#### [Provided data]
● ● ● ● ● ● ●

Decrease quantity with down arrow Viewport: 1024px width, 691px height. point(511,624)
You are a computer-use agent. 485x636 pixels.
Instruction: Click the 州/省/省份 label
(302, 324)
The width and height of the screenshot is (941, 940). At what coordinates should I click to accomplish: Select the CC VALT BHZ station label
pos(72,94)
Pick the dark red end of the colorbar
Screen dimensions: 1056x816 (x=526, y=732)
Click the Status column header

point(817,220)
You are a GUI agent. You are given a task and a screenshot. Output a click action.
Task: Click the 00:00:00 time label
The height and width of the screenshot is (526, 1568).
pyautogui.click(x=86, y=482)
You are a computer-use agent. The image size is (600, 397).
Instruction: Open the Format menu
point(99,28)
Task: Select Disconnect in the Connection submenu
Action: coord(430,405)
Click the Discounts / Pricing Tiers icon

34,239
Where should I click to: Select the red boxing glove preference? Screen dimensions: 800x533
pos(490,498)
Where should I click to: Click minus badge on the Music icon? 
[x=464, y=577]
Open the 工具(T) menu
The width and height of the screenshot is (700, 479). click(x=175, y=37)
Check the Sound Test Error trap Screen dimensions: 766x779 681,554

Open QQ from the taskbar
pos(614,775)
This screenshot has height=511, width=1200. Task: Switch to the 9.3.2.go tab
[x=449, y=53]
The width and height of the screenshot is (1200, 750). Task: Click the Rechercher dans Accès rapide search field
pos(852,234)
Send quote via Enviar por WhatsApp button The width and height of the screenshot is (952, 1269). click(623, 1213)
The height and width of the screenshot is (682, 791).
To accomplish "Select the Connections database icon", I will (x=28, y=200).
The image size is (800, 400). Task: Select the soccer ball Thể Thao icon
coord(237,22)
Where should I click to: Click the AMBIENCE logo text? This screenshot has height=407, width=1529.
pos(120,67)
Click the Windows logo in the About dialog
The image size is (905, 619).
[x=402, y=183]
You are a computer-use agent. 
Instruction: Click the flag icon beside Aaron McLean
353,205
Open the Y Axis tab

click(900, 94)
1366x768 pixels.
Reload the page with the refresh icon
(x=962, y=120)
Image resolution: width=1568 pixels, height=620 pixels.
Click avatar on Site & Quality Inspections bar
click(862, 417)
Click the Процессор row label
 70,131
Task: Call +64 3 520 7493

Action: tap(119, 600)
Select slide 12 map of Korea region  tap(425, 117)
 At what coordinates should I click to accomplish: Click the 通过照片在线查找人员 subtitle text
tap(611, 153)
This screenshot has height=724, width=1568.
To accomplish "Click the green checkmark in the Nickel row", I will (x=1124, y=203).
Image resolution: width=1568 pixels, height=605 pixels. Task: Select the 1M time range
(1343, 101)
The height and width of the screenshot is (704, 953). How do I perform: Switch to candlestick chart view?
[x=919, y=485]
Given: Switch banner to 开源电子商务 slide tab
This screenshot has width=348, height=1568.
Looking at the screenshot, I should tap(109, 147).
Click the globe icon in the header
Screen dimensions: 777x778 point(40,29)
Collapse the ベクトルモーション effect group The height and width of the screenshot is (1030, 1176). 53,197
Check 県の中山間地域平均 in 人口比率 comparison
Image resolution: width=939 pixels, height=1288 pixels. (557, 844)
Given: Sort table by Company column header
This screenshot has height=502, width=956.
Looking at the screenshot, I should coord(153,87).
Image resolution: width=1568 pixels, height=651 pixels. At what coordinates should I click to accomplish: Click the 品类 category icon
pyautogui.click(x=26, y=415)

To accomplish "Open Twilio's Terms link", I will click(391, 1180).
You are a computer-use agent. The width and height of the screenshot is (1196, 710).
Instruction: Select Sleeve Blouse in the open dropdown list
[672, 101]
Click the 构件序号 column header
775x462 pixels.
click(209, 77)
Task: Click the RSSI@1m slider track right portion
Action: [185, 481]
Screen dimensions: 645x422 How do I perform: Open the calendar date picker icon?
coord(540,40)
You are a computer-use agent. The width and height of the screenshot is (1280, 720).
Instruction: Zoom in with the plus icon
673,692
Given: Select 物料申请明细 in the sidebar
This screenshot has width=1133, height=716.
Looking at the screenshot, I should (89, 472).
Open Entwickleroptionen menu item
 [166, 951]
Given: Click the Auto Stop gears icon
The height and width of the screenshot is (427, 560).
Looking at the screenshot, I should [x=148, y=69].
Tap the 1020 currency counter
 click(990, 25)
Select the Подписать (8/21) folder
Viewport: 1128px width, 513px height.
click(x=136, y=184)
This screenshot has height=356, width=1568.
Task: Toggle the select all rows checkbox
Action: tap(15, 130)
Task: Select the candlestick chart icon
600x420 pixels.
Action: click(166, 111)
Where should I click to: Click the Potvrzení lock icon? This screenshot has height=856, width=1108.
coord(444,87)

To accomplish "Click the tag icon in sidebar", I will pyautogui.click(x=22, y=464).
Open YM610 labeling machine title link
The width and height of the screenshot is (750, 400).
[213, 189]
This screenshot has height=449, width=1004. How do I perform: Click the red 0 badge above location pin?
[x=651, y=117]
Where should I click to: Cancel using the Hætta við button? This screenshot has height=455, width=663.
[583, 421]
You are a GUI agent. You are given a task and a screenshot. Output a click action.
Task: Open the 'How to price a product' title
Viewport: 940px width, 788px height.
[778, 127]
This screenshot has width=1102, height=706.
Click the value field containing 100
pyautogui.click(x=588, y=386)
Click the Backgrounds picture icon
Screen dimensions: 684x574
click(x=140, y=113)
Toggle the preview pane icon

● ● ● ● ● ● ●

#### [What the exercise asks]
An exact copy is required of each line from the one containing "Screen dimensions: 684x574" through the last line of the material, and of no other line.

#### [Solved problem]
Screen dimensions: 684x574
click(x=140, y=113)
Toggle the preview pane icon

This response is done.